Working data:
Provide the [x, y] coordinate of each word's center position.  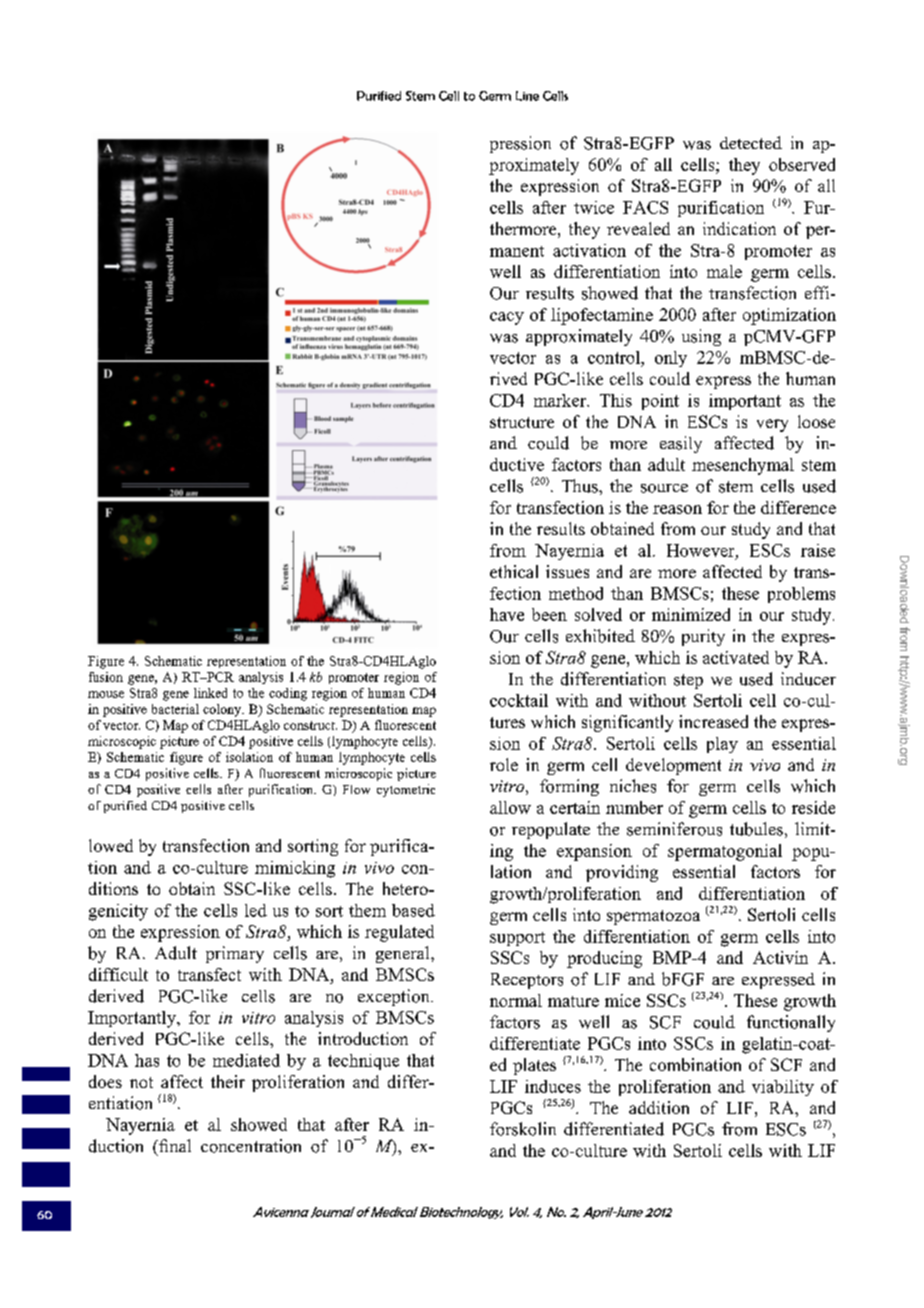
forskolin [523, 1129]
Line [527, 96]
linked [210, 693]
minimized [691, 614]
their [228, 1081]
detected [751, 142]
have [507, 614]
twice [594, 207]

Exercise description: Convert the listing above into a Markdown table with the columns Row and Entry, one numbered row per line, skipping blank lines. Leave the pictures out.

Task solution:
| Row | Entry |
|---|---|
| 1 | Provide the [x, y] coordinate of each word's center position.   |
| 2 | forskolin [523, 1129] |
| 3 | Line [527, 96] |
| 4 | linked [210, 693] |
| 5 | minimized [691, 614] |
| 6 | their [228, 1081] |
| 7 | detected [751, 142] |
| 8 | have [507, 614] |
| 9 | twice [594, 207] |